Paulo saiu de Antioquia e viajou até Jerusalém para discutir a sua missão aos gentios com os "apóstolos e presbíteros" cristãos[nota a]. Descrevendo o resultado desta reunião, Paulo diz que "...eles viram que me havia sido confiado o Evangelho da incircuncisão".

Os Atos dos Apóstolos descrevem a disputa como tendo sido resolvida pelo discurso de Pedro e concluindo com uma decisão por parte de Tiago, o Justo, de que não seria mais requerida a circuncisão dos gentios convertidos. Em Atos, Pedro diz:

Havendo uma grande discussão, levantou-se Pedro e disse:
Irmãos, vós sabeis que há muito tempo Deus escolheu-me dentre vós, para que da minha boca ouvissem os gentios a palavra do Evangelho e cressem. Deus, que conhece os corações, apresentou testemunho a favor deles, dando-lhes o Espírito Santo, como também a nós, e não fez distinção alguma entre nós e eles, purificando os seus corações pela fé. Agora, pois, por que provais a Deus, pondo um jugo sobre a cerviz dos discípulos, o qual nem nossos pais, nem nós podemos suportar?
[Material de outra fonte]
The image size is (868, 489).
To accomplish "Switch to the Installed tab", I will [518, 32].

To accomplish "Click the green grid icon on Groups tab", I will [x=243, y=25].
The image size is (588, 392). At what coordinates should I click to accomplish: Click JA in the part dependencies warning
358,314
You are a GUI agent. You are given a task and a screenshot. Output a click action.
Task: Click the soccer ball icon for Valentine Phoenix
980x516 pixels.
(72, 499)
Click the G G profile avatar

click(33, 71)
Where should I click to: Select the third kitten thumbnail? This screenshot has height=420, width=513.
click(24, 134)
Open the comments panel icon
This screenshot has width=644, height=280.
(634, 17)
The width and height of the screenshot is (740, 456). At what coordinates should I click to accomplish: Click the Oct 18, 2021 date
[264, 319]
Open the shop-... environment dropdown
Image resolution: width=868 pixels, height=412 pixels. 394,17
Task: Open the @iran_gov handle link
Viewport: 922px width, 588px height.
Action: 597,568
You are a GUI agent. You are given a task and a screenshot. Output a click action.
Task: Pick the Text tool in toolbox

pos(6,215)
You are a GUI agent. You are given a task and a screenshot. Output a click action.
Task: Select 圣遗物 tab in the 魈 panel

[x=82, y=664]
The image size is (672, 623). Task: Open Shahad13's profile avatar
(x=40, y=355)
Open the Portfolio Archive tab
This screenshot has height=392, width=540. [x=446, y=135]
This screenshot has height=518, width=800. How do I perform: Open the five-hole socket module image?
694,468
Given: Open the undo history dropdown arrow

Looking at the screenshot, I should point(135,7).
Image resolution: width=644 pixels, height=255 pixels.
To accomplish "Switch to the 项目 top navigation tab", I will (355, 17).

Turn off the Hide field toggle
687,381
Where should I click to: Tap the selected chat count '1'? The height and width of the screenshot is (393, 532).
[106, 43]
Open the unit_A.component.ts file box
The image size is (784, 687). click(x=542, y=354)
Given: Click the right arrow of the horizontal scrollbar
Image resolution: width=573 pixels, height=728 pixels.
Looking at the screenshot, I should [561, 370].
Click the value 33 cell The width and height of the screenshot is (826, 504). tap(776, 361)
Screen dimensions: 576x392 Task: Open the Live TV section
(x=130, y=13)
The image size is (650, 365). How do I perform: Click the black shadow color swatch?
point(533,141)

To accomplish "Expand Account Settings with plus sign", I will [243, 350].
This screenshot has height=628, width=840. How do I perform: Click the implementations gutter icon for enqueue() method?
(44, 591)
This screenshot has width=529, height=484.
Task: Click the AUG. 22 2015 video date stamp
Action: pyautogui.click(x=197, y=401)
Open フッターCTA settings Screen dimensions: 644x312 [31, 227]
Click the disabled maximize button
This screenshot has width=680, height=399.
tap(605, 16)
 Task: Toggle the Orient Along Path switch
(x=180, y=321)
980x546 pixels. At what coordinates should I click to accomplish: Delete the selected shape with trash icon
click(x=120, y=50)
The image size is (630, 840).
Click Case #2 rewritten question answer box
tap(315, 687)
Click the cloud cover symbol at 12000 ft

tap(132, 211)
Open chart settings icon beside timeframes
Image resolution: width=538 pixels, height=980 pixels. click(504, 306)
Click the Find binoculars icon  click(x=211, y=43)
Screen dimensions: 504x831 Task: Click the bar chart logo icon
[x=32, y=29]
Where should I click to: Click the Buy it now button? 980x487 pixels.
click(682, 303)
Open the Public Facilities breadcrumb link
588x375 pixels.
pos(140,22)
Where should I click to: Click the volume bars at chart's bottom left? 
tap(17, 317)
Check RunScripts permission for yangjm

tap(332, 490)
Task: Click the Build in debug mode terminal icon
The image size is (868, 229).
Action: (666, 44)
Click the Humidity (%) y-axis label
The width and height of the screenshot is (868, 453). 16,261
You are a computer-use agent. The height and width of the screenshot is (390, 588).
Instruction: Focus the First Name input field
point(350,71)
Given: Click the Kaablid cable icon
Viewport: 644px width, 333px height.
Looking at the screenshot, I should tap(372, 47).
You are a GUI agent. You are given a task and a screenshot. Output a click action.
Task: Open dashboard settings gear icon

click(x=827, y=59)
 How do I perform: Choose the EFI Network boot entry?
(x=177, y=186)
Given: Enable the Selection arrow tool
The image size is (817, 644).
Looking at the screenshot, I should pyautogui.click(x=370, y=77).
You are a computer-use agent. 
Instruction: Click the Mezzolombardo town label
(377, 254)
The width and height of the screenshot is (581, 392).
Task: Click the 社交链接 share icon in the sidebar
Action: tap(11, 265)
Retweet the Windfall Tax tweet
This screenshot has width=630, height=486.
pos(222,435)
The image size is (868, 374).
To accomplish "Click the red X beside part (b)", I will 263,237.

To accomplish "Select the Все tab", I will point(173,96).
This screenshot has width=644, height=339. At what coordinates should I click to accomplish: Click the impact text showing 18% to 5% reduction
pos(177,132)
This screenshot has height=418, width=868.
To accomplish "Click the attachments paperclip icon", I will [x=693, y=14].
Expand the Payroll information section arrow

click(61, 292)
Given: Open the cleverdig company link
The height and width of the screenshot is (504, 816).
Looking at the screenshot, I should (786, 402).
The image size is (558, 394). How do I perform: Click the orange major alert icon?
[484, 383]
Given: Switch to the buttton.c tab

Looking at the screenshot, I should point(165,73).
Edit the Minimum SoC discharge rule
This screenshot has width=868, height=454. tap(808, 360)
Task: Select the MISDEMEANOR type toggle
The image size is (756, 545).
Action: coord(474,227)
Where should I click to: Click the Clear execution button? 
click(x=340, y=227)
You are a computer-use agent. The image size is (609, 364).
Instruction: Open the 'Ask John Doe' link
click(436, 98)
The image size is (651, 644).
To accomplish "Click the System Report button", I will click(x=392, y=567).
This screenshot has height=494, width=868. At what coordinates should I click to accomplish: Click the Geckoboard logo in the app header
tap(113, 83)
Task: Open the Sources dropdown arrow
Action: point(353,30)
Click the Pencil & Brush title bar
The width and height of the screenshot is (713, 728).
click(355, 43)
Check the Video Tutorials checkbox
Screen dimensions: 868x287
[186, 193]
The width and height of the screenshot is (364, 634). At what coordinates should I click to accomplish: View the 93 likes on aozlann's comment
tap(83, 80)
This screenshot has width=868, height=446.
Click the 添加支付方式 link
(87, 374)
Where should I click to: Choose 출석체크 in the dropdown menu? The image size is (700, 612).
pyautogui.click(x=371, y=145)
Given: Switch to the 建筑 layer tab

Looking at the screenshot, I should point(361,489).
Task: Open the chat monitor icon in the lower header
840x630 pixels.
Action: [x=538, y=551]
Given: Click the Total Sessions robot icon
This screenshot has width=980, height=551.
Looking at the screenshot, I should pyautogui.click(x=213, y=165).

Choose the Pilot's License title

Mas cremos que pela graça do Senhor Jesus seremos salvos, assim como eles.
 

Ao que respondeu Tiago:

Por isso eu julgo que não se deve perturbar os gentios que se estão convertendo a Deus, mas escrever-lhes que se abstenham das viandas oferecidas aos ídolos, da fornicação, dos animais sufocados e do sangue.
 

Este "Decreto Apostólico" ainda é observado pelos gregos ortodoxos.[4]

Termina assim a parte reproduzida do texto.